Because, yeah, I’m totally doing that. This is going to be good!
This calls for total dissolution of the company, as well as imprisonment of the board of directors and anyone else involved, for taking a huge dump in the court’s mouth.
I do not know if Sundance Vacations is involved, but robo-calls telling people they have won a free cruise on Caribbean Cruise Line continue to go on unabated. I wrote a couple of blog posts about it in my employer’s blog a couple of years ago:
- Press One if by LAN, Two if by Sea (2012-05-21)
- Close call with a Caribbean cruise line scam (2012-06-15)
and I’m still getting comments on the latter on a weekly basis.
Ha Ha Ha Ha Ha Ha Ha Ha Ha Ha Ha Ha Ha Ha Ha Ha Ha Ha Ha Ha Ha Ha Ha Ha Ha Ha Ha Ha Ha Ha Ha Ha Ha Ha Ha Ha Ha… herk… Ha Ha Ha Ha Ha Ha Ha Ha Ha Ha Ha Ha Ha Ha Ha Ha Ha Ha Ha Ha Ha …
I don’t think that’s true, but a massive fine and some time for the one who actually forged the signature are in order. Sadly, they can probably afford to call Saul.
Perhaps “Sundance Vacations” should consider relocating their operation to Bolivia.
Interesting articles. We don’t get robocalls at work, but we do get 3 or 4 faxes each week promising free or deeply discounted vacations, etc.
Now I’m curious about the companies behind the faxes.
I got to thinking about this story last night. It’s a great example, I think, of why organizations should have robust ethics programs. I wrote about it here:
Sundance Vacations is long past ‘ethics’. I just wonder how somebody managed to pull this stunt without team legal flipping out and stabbing them to death with a letter opener.
There are many tactics that are scummy but legal, there are many others that are probably illegal but have a favorable risk/reward profile. Forged court order, though? Do something illegal and all but spit in a judge’s face at the same time?
Sundance Vacations is a corporation. Corporations are people. Sundance Vacations was just exercising its right to free speech. Nothing more, nothing less. I wish you would all just leave it alone.
Thank you Alex. I’m going to say, “What is Sarcasm?”
Well, this is a more measured response that I expected. But it does not seem supported by the images Matt provided in his story.
[Oops- I’m too new. Can’t upload a screen grab. On their Facebook page, they responded to my comment with: “Todd - We saw that post as well. Our company did not make this request and we are looking into it.
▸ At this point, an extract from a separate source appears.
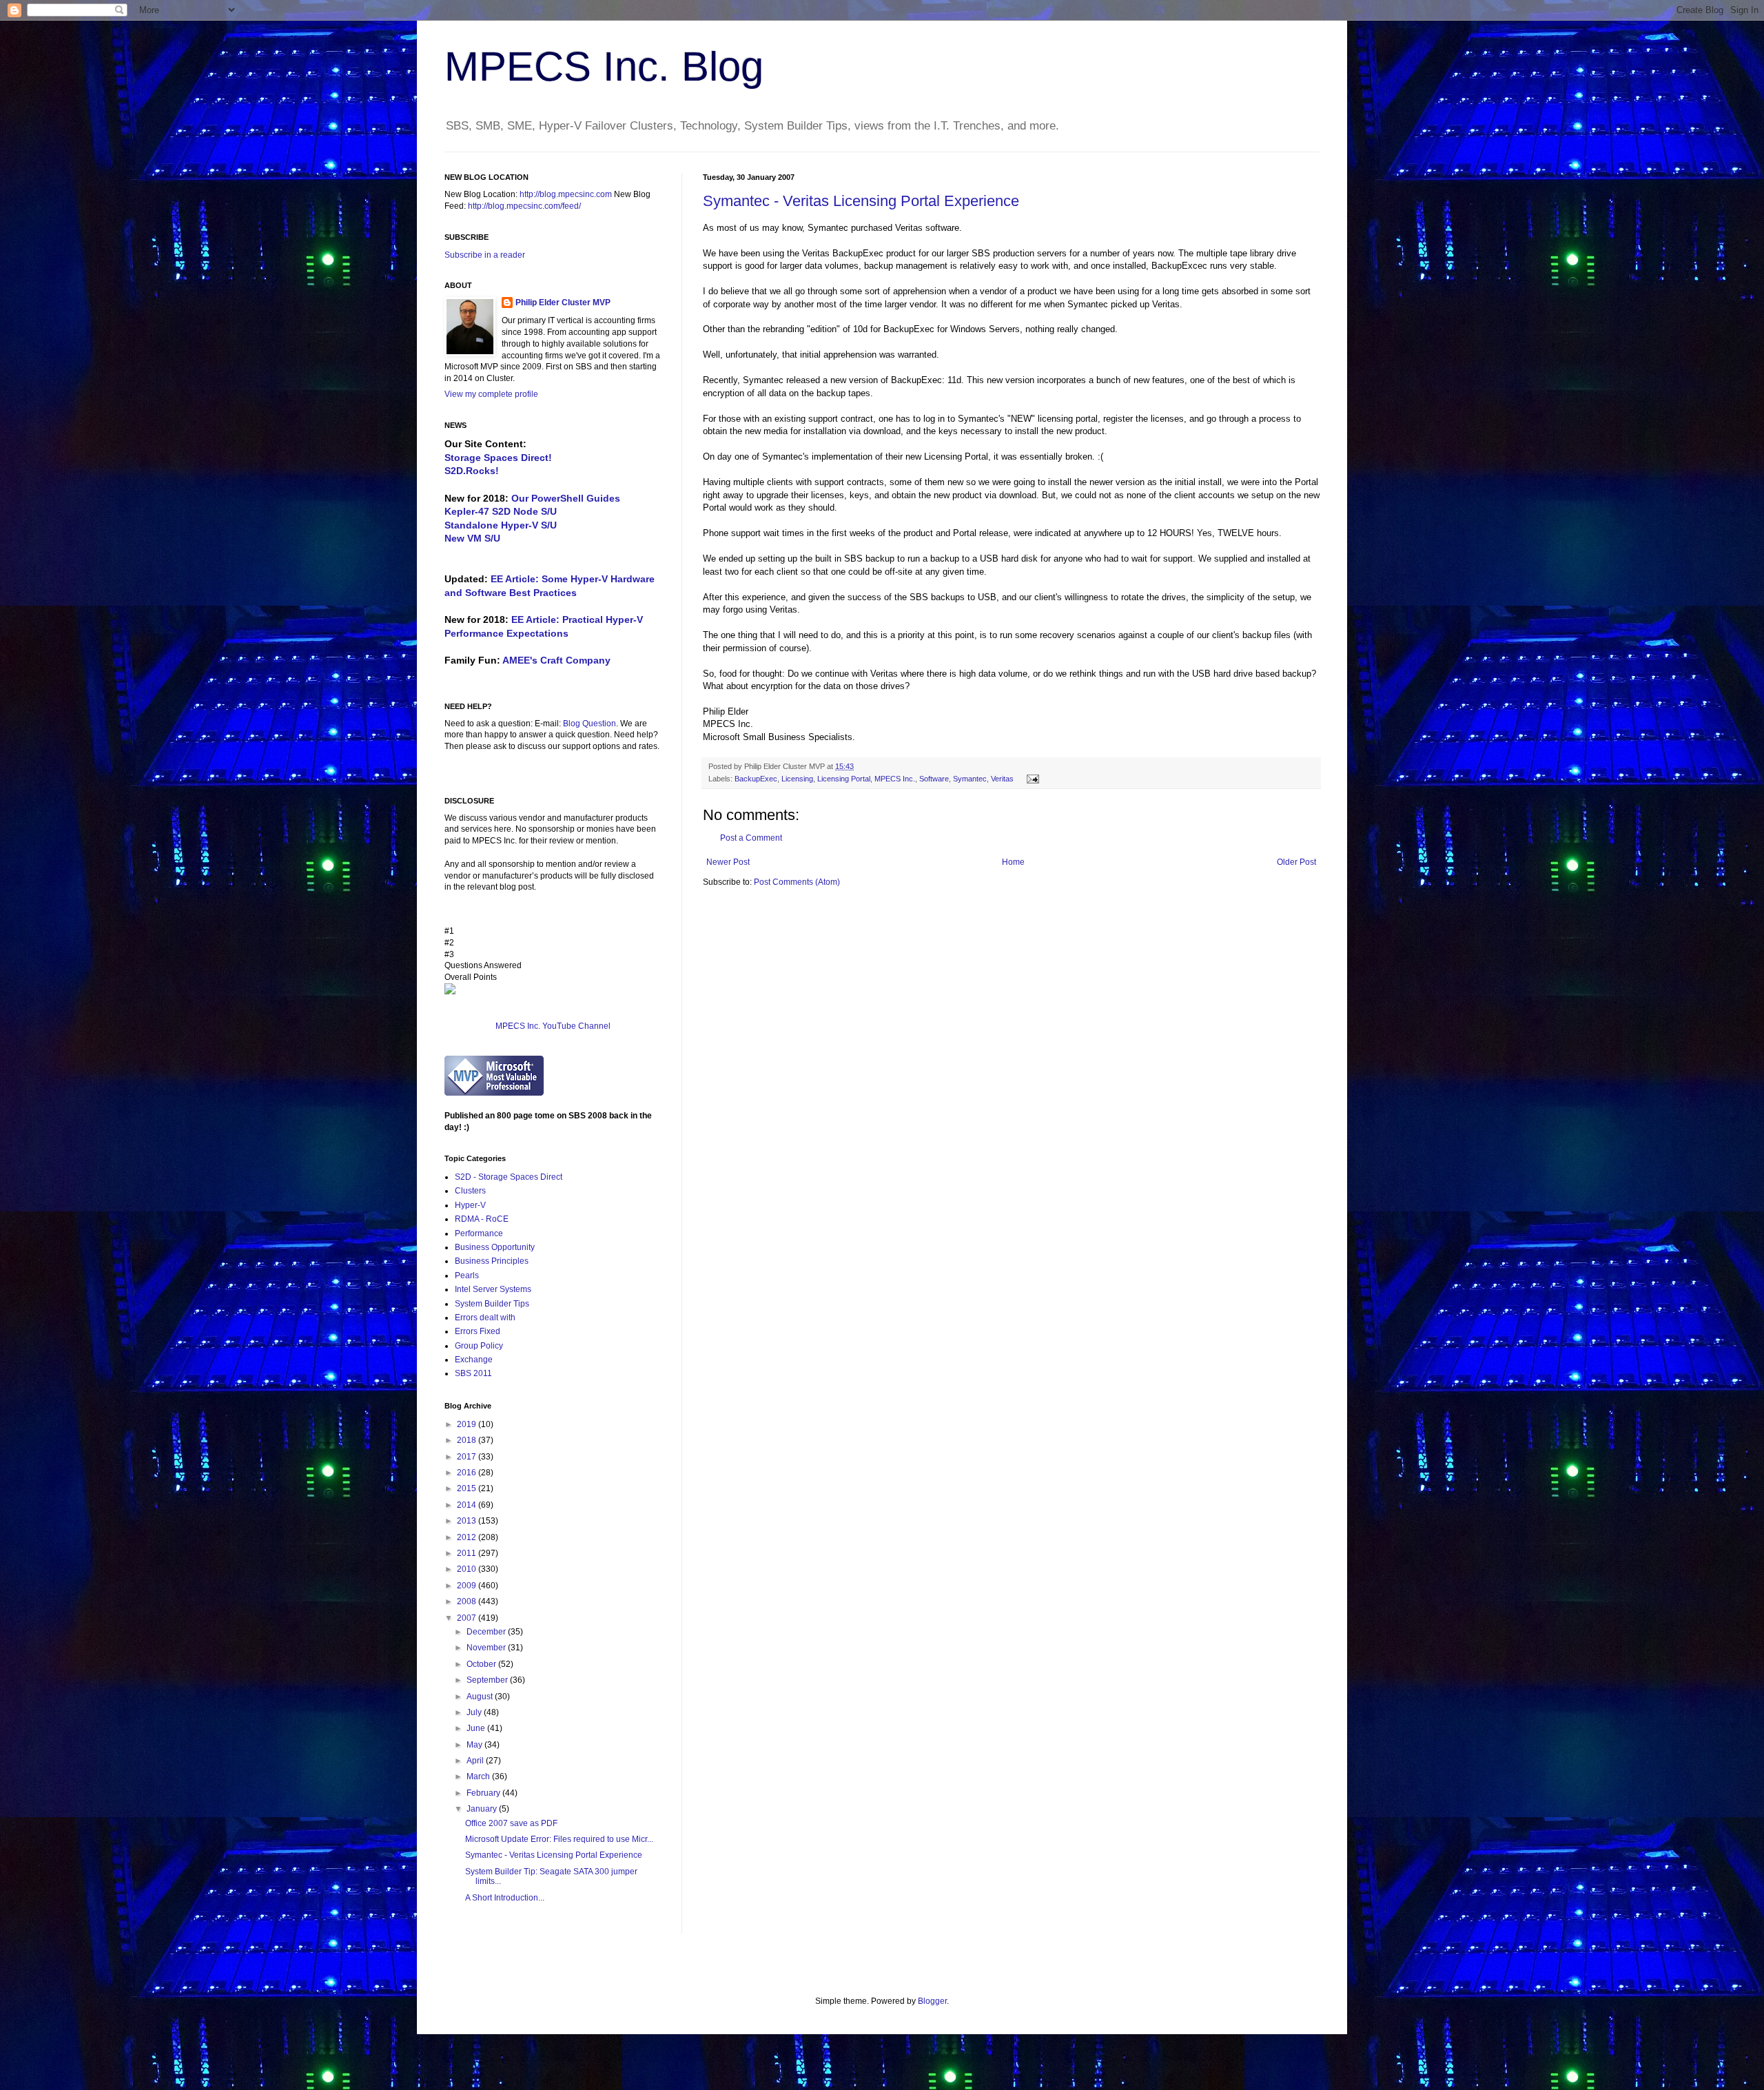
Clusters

Candy’s request from 2013 was connected to court documents from a case that our company won that are available publicly on the internet. Thank you for bringing this to our attention.”]
Only if Popehat gets involved. After the Weimaraner comment and “snort my taint,” I have come to expect only the best from them.
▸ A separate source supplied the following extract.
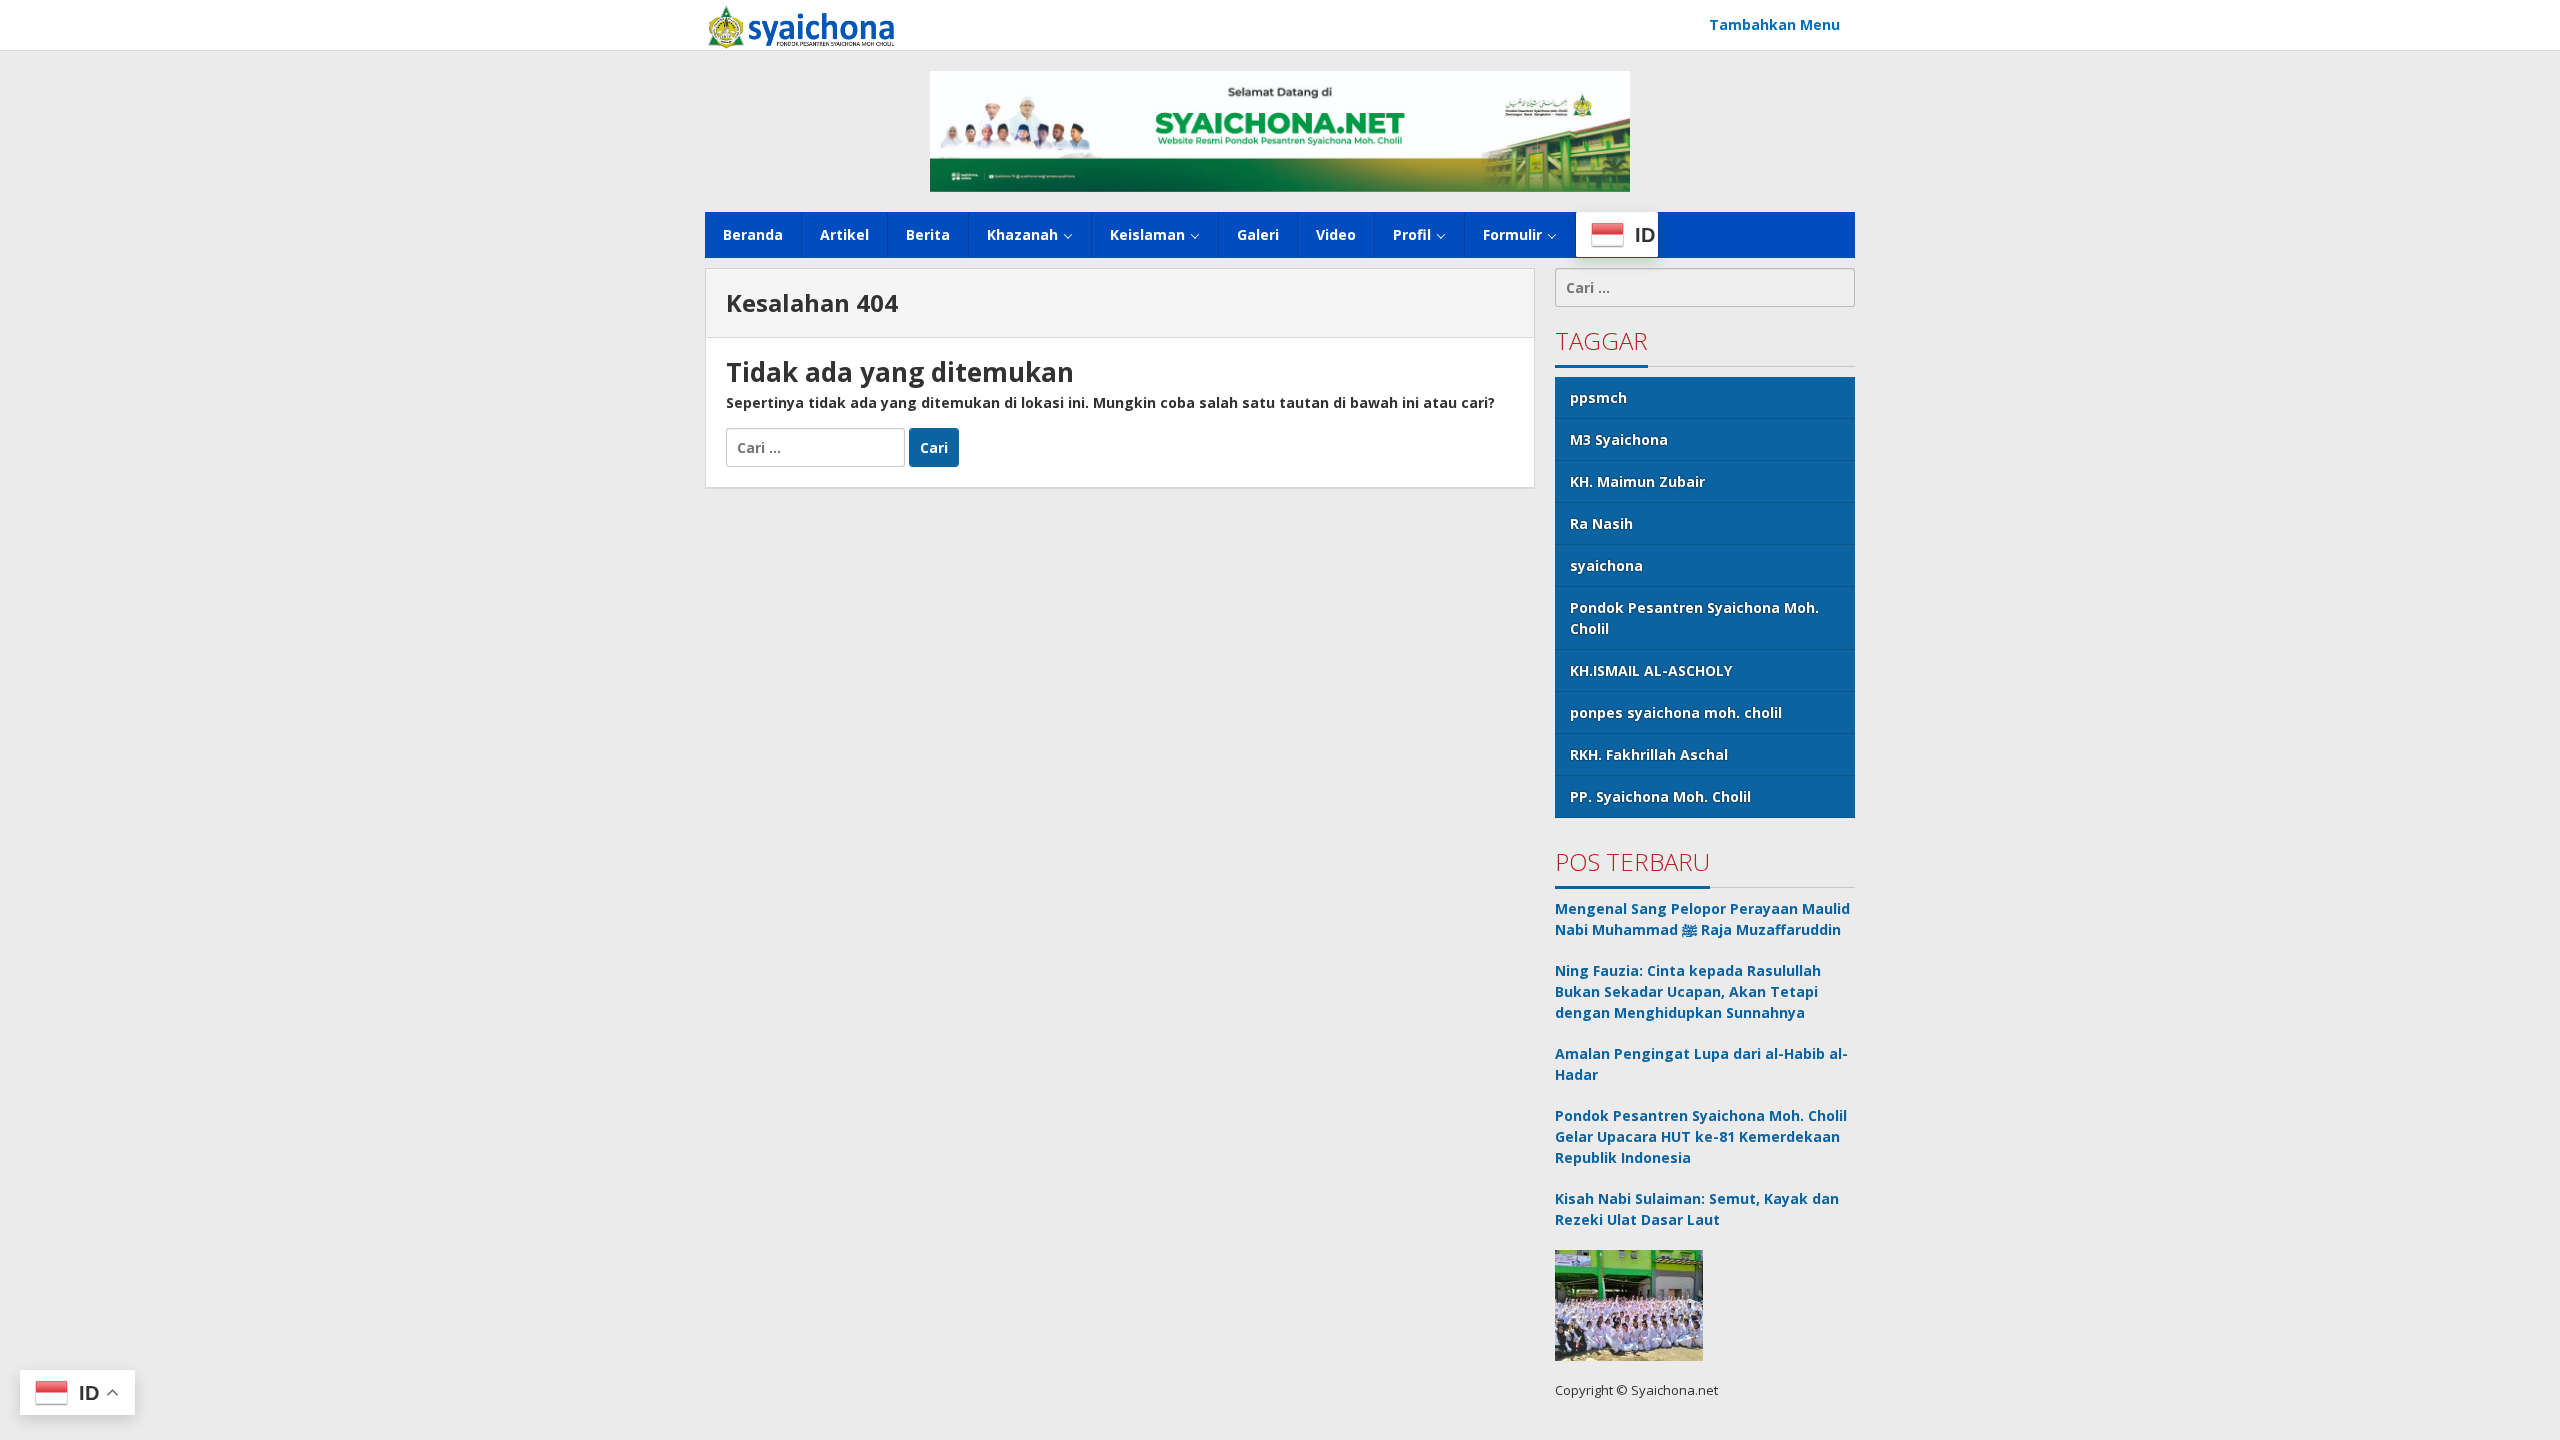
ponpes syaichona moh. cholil (1676, 712)
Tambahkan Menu (1774, 24)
We get only a few telemarketing calls at my office – but I enjoy answering them if only to hear the stuttering and stammering on the other end after I chirp “XXX County Health Department, Bioterrorism and Emergency Preparedness, how can I help you?”
I know we get a few robo-faxes at work, too, but they go to a shared printer on another floor, so I never seem them. It was just luck that I managed to get the robo-calls while at my desk.
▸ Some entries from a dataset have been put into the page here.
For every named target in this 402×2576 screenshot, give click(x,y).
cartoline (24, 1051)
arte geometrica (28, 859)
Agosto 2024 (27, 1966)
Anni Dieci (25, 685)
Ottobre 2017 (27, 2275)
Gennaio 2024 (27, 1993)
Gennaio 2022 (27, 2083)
I am still waiting for a fake “Microsoft Support” scammer to call me at work. That would be a goldmine, comedy-wise. Come to think of it, I should probably set up a VM for them to connect with, just in case…
Sundance Vacations say they heard about this but had nothing to do with the fake court order…
Who could possibly have forged a court order to take down criticism of Sundance Vacations? Ha. It doesn’t exactly take a master tracker to see where it came from. My favorite thing about thugs like this is how transparently and absurdly dishonest they are.